The Steve Allen Show asserting Elvis drop the gold lame garb for a tux and sing to a Bassett hound? Yep! A truly crushing experience. Allen didn’t want the blowback from a previous appearance on the Milton Berle Show when Elvis wiggled and crotch-rocked before a genteel American audience jolted by the kid’s unrepentant gyrations. Remember, Allen was no fan of rock ‘n’ roll. A jazz snob by trade.
Was Elvis given a choice between army and jail in 1957-58? Elvis was under a lot of pressure from right-wing Americans to right a perceived wrong. And time away in the army could persuade them he’d been freed of the devil’s grip. Elvis was passively on board, and it seemed a great way to mend fences and keep the publicity rolling.
Did Elvis meet future bride Priscilla while serving overseas? Yes! She was 14, a huge fan, and loved listening to music. In fact, actress Olivia DeJonge, at 24 years of age looks eerily like her. Born Priscilla Wagner, Wagner’s mom would remarry Quebecer and air force pilot Paul Beaulieu, and adopt his surname. While in Wiesbaden, Germany, Priscilla meets Elvis at his rented room during a party on September 13, 1959.
The Colonel boasted Elvis was the highest-paid actor in the world. Not really. In 1962, Marlon Brando was paid $1.25 million for Mutiny on the Bounty and Elizabeth Taylor $1 million for Cleopatra, in 1962. Elvis $1 million for the absurd middle eastern comedy-thriller Harum Scarum in 1965. The film took in $2 million at the box office.
I watch Baz Luhrmann films not to fact-check, but for the experience. That big-screen feast of adventure. There are rare moments of teary-eyed emotion, mostly dance, rhythms, shrieking teens and a snake oil salesman nibbling around the edges. Those moments of honesty and pain come across as filler. Instead, there’s rocking Elvis, brooding Elvis, and slow-death Elvis.
Luhrmann’s Elvis has taken an unfair hit from reviewers. I get that. Critics have an agenda, a story to tell. In today’s quick response streamed world, where a lone stranger with a computer can weigh in on world events, no matter how convoluted and deceptive, the point system and hearsay grab people’s attention. Most rarely read reviews.
As for the film, the introductory hour rages at a breathtaking pace. The camerawork and editing keep your eyes welded to the dazzling sets, the ceaseless frenzy of movement and electricity of an artist ready to conquer the world.
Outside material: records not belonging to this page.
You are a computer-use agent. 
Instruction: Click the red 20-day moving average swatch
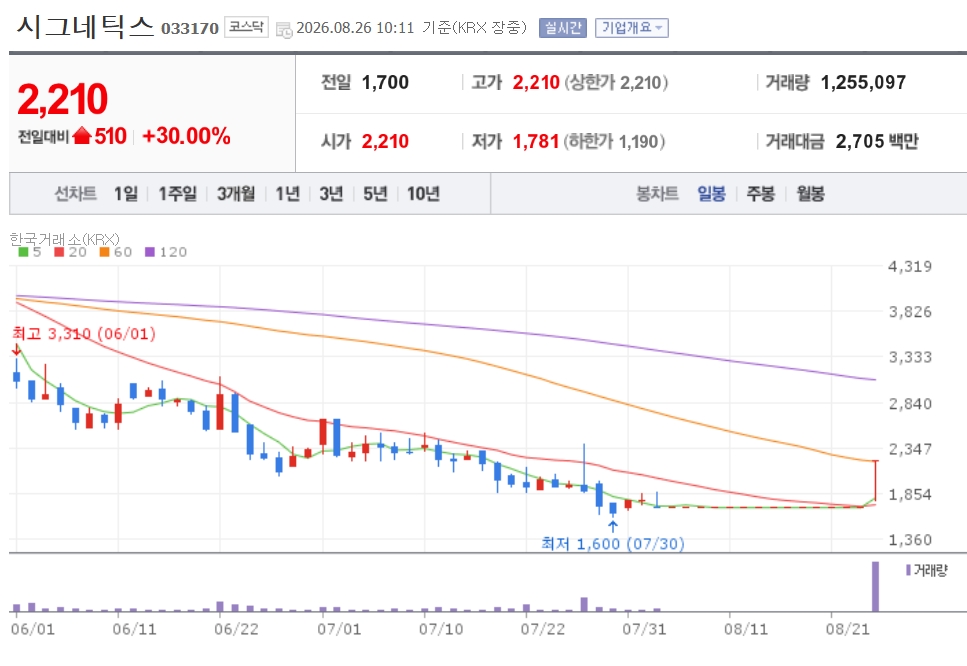(x=59, y=252)
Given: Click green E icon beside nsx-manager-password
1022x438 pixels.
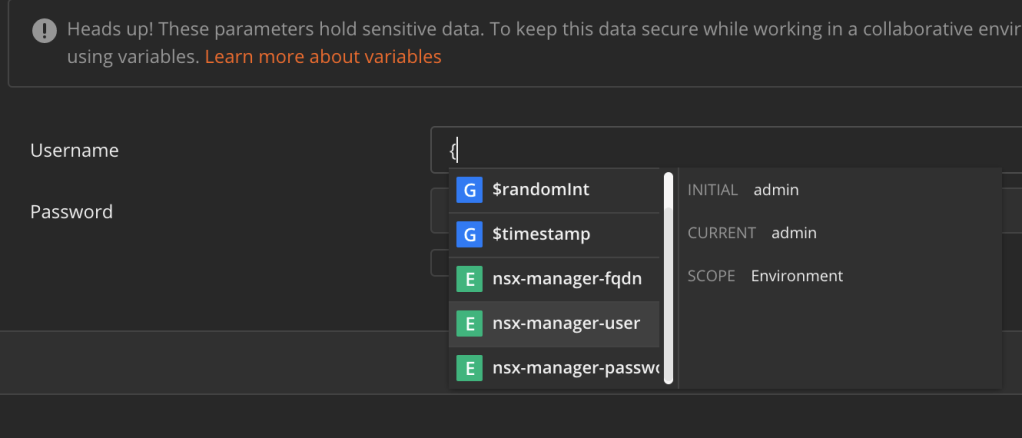Looking at the screenshot, I should tap(469, 368).
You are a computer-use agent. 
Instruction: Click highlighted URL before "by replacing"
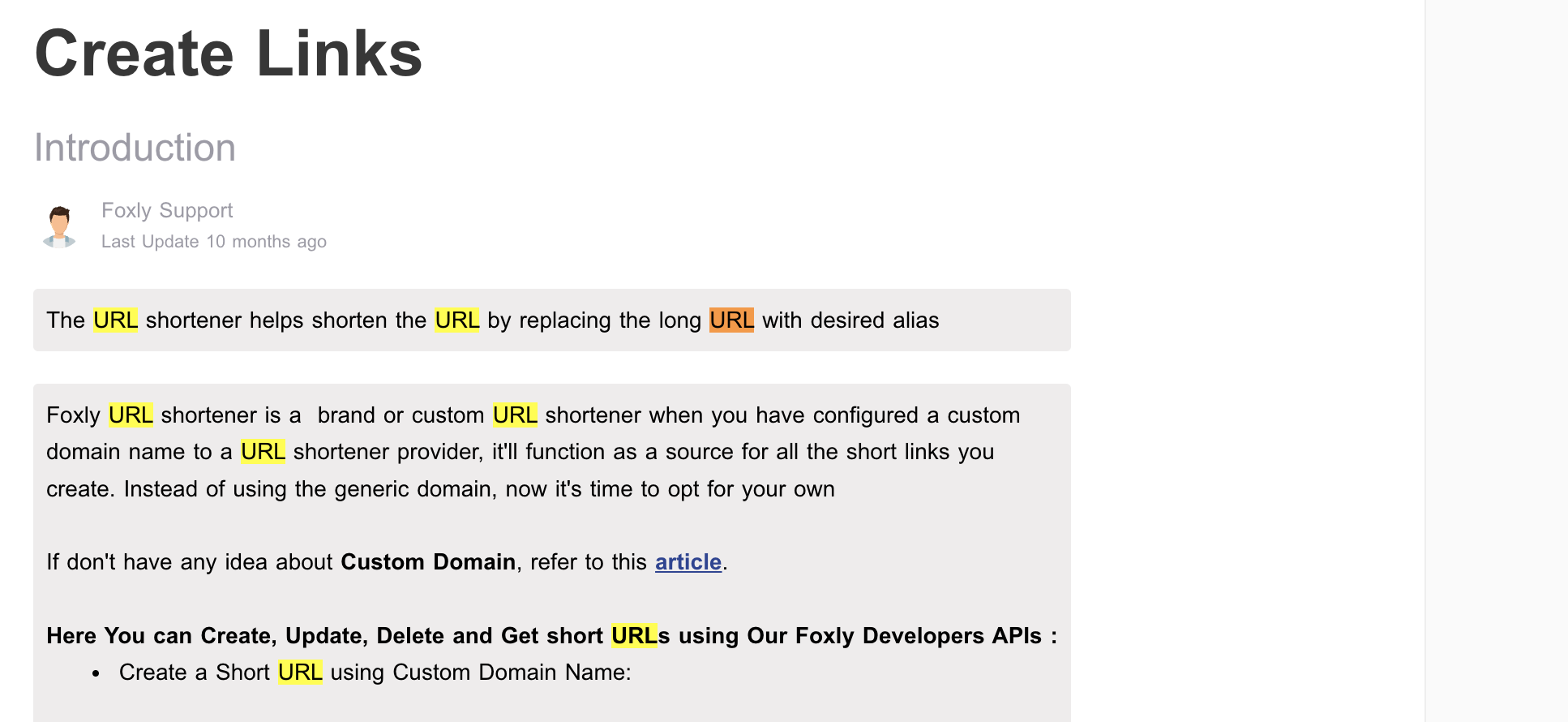[x=456, y=320]

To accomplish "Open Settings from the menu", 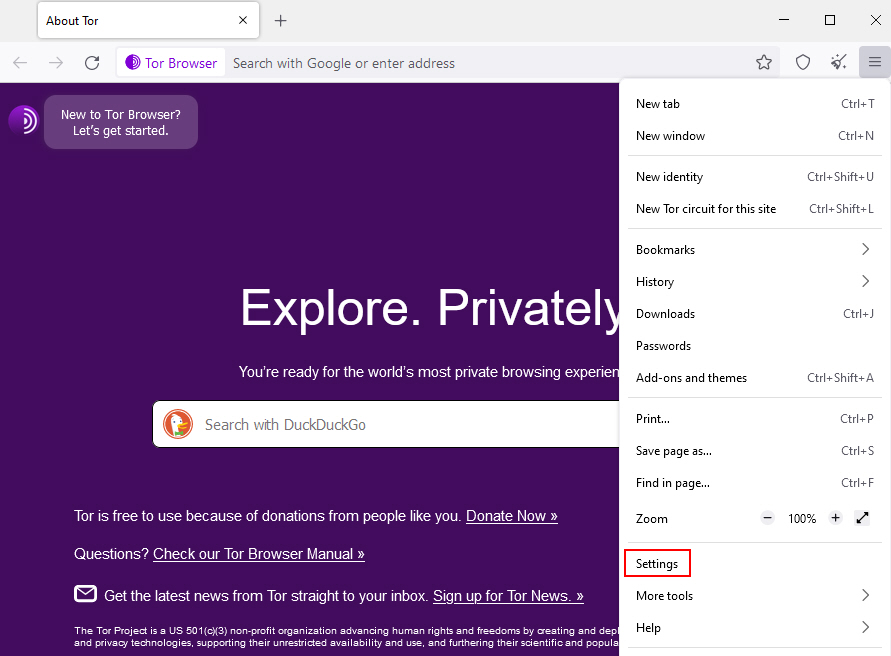I will (x=657, y=563).
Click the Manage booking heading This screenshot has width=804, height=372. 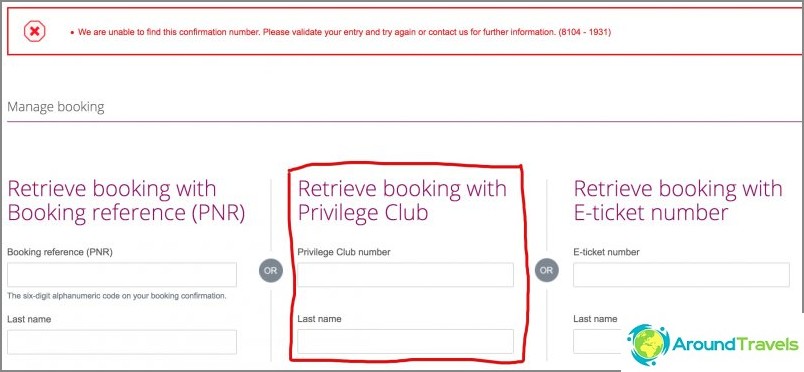point(56,107)
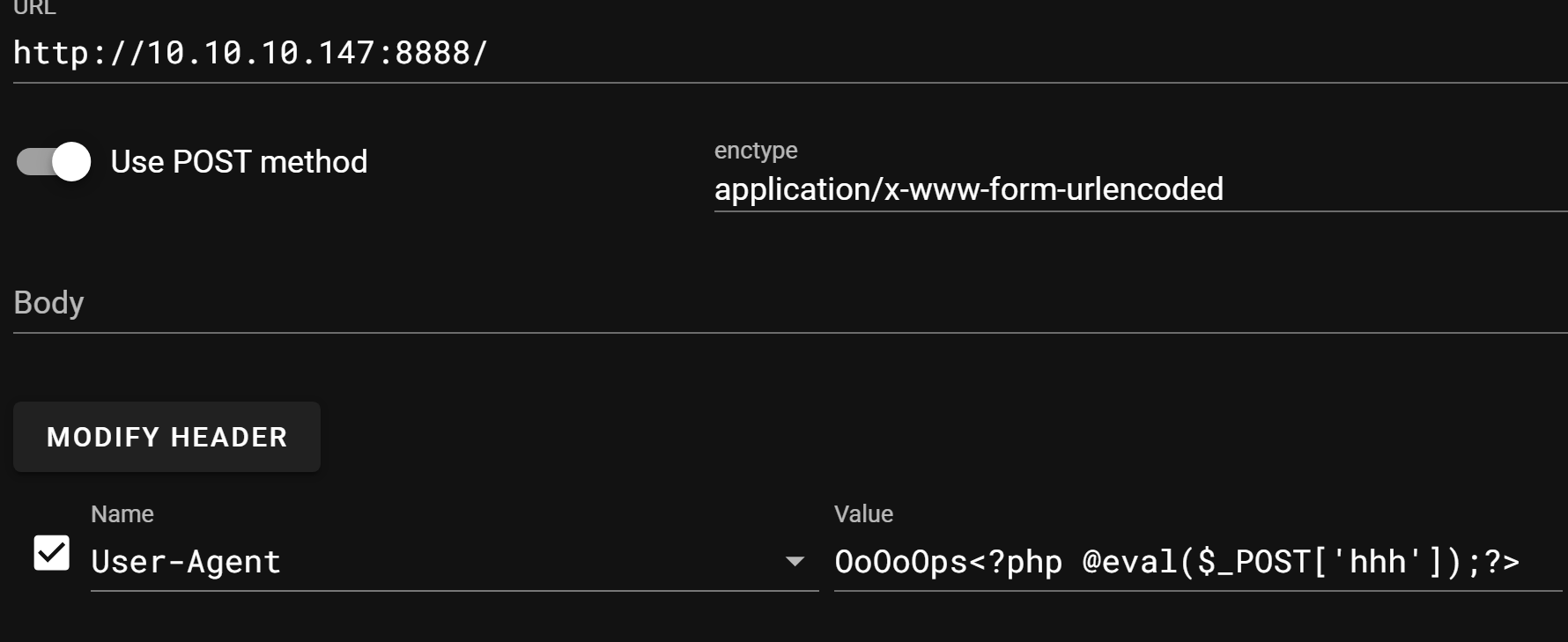Screen dimensions: 1568x642
Task: Click the "Value" label above the payload
Action: (x=863, y=514)
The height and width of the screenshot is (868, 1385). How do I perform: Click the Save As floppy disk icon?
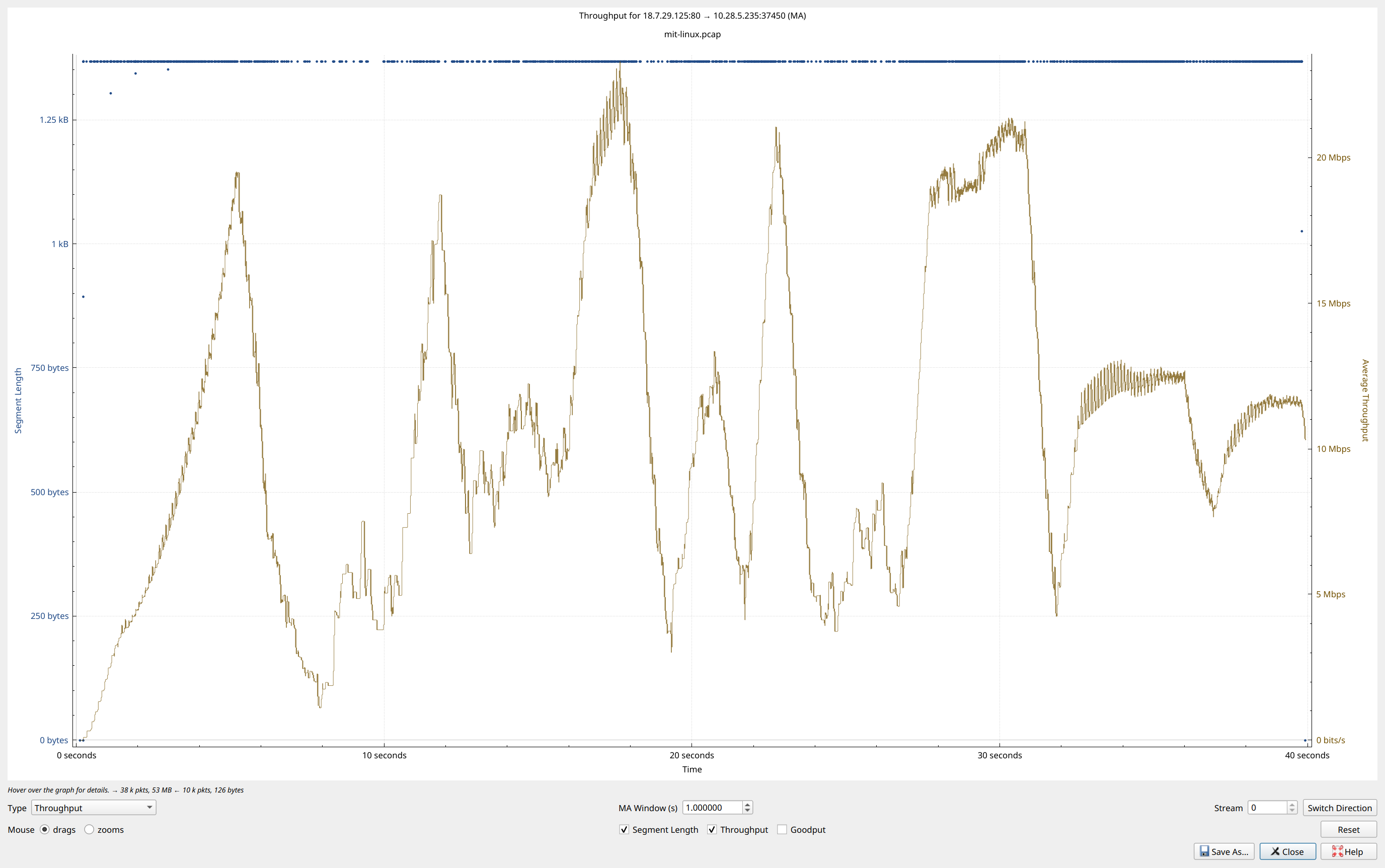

I wrote earlier that I considered the film at 2 hours and 39 minutes could be lessened by a half hour. I was strapped to the car seat from hell in screening room 8 at the Varsity Cinema. I may rethink.
As for the performances, Alton Mason kills as Little Richard. Gary Clark as Arthur “Big Boy” Crudup. Yola as Sister Rosetta Tharpe? I want that movie made and Yola the gig. Shonka Dukurek as Hound dog - Big Mama Thornton. Kodi Smit-McPhee as Jimmy Rodgers, Kelvin Harrison Jr., B.B. King, and David Wenham—Hank Snow. Just keep this cast together and make the history of country blues and rock ‘n’ roll. Superb.
Elvis is making money with theatres only running at about 20% capacity. $64 million worldwide on a catch-up budget of $85 million. Last year, 2021, Elvis the artist, hauled in $31 million. I expect that to double this season.